WORK TASK
Word for word, reproduce the records, keeping none of the pictures.

RECORD EXCERPTS
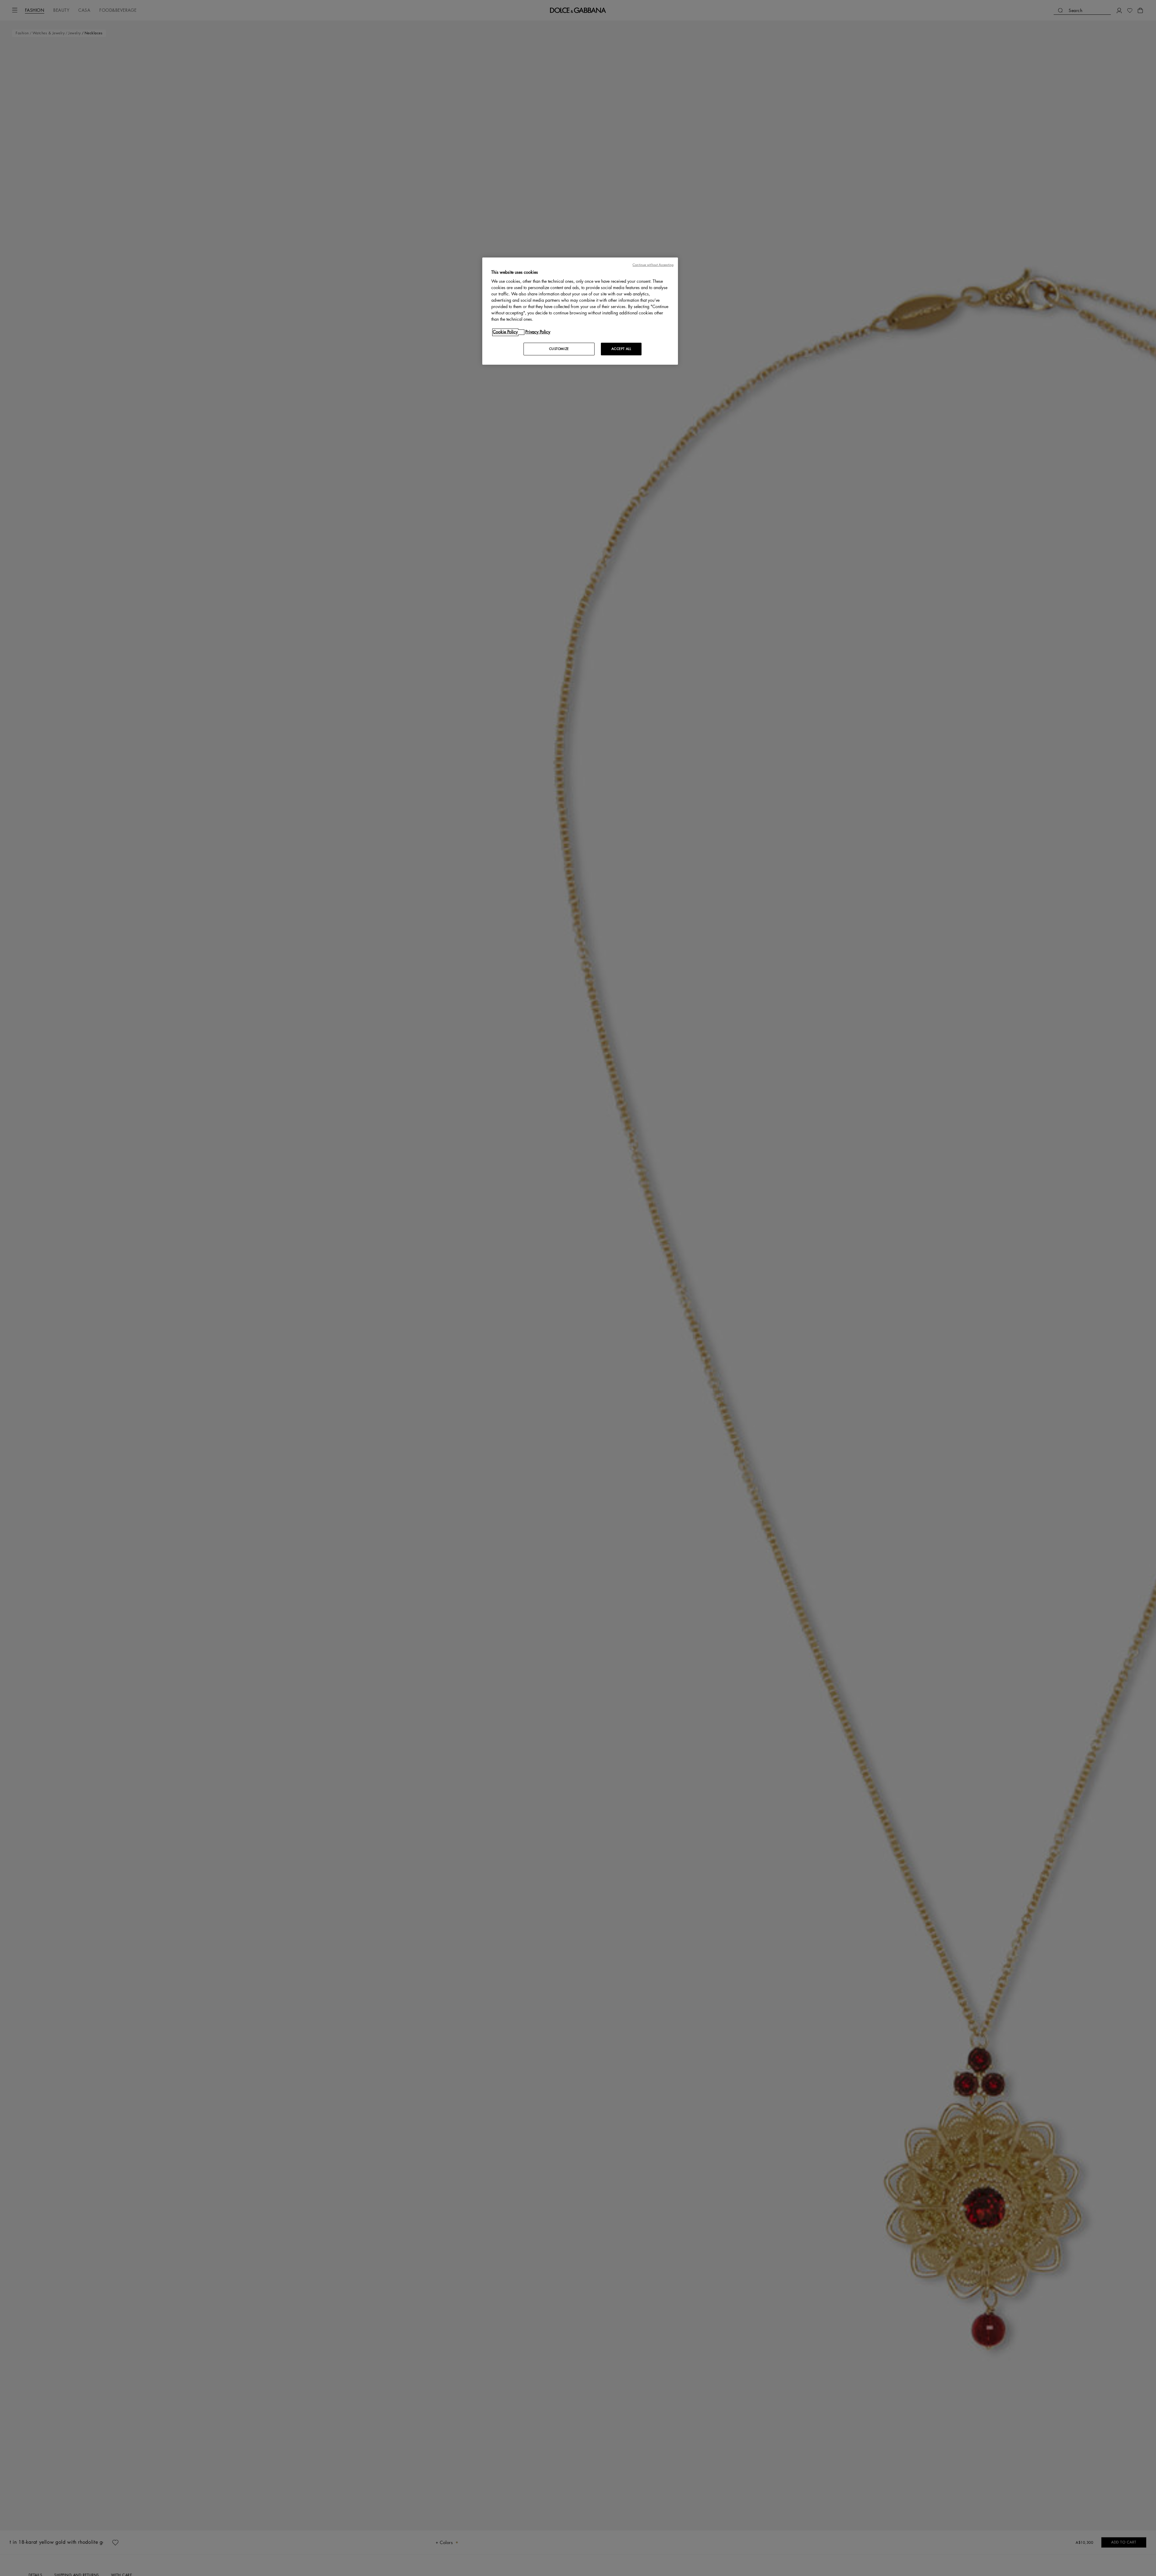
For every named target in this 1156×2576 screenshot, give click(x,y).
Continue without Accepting (652, 265)
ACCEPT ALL (621, 349)
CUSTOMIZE (559, 349)
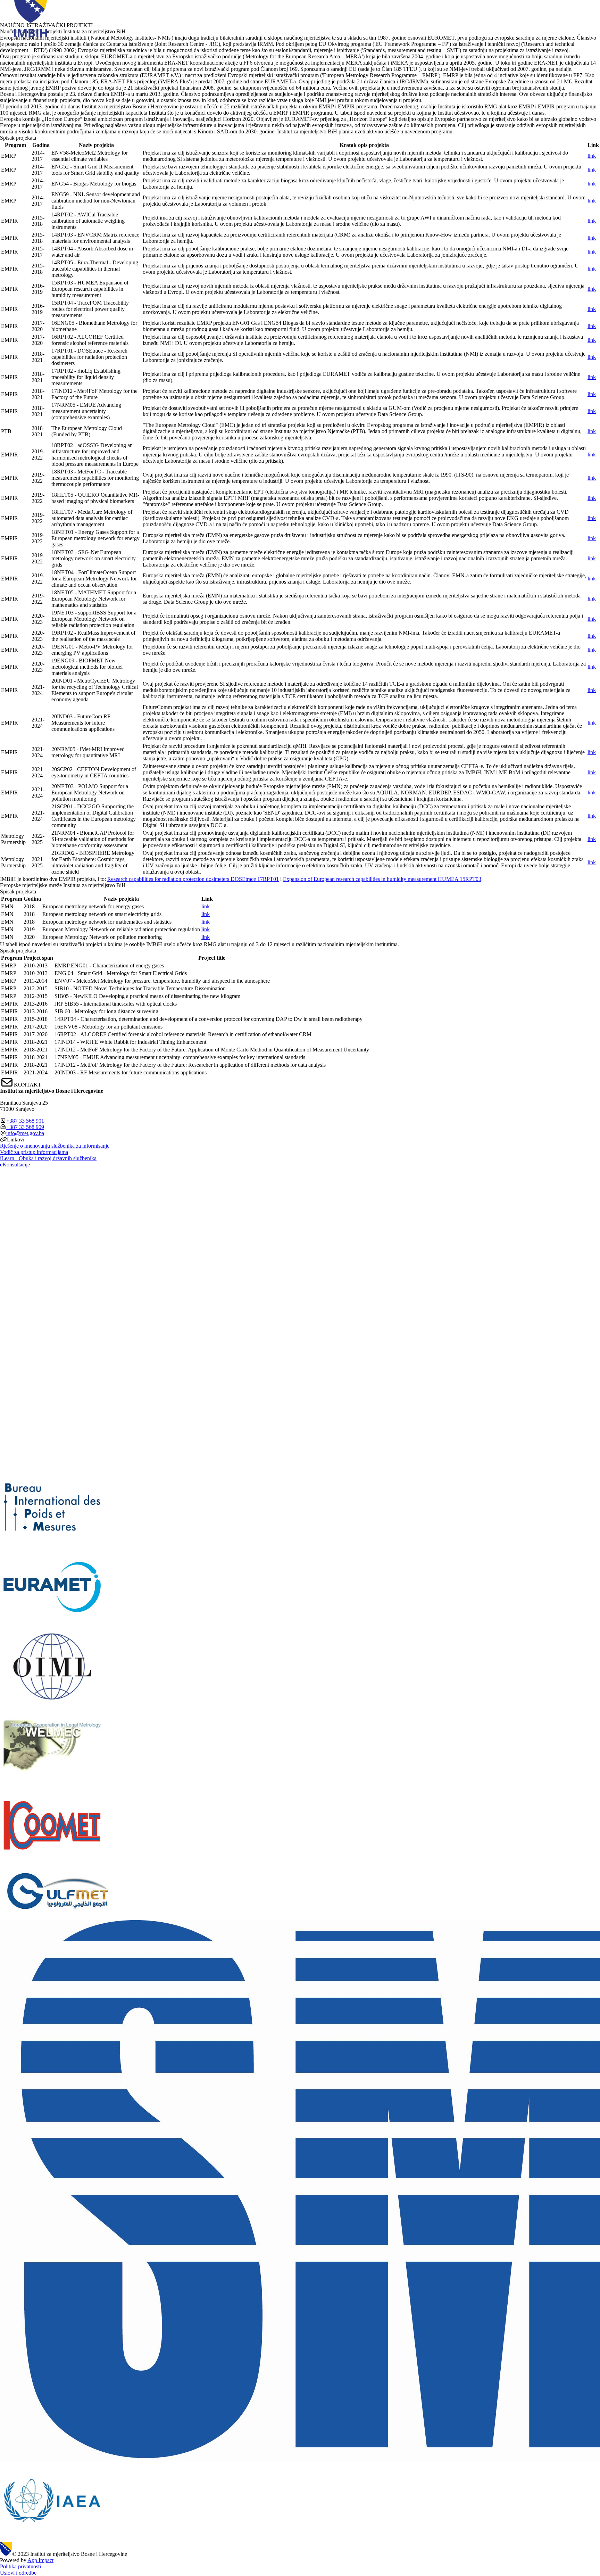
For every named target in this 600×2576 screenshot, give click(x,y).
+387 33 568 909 (25, 1127)
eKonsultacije (15, 1164)
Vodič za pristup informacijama (34, 1152)
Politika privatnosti (20, 2566)
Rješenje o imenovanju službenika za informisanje (54, 1146)
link (592, 156)
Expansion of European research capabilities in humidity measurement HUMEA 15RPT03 (382, 879)
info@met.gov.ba (25, 1133)
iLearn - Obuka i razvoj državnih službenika (48, 1158)
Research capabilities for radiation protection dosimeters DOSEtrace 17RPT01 (193, 879)
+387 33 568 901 (25, 1121)
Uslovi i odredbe (18, 2573)
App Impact (40, 2560)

FINISHED EXERCISE
For every named target in this 1156×2576 screenshot, give click(x,y).
Continue without Accepting (652, 265)
ACCEPT ALL (621, 349)
CUSTOMIZE (559, 349)
For every named target in this 600×2576 screenshot, give click(x,y).
+387 33 568 909 (25, 1127)
eKonsultacije (15, 1164)
Vodič za pristup informacijama (34, 1152)
Politika privatnosti (20, 2566)
Rješenje o imenovanju službenika za informisanje (54, 1146)
link (592, 156)
Expansion of European research capabilities in humidity measurement HUMEA 15RPT03 (382, 879)
info@met.gov.ba (25, 1133)
iLearn - Obuka i razvoj državnih službenika (48, 1158)
Research capabilities for radiation protection dosimeters DOSEtrace 17RPT01 (193, 879)
+387 33 568 901 (25, 1121)
Uslovi i odredbe (18, 2573)
App Impact (40, 2560)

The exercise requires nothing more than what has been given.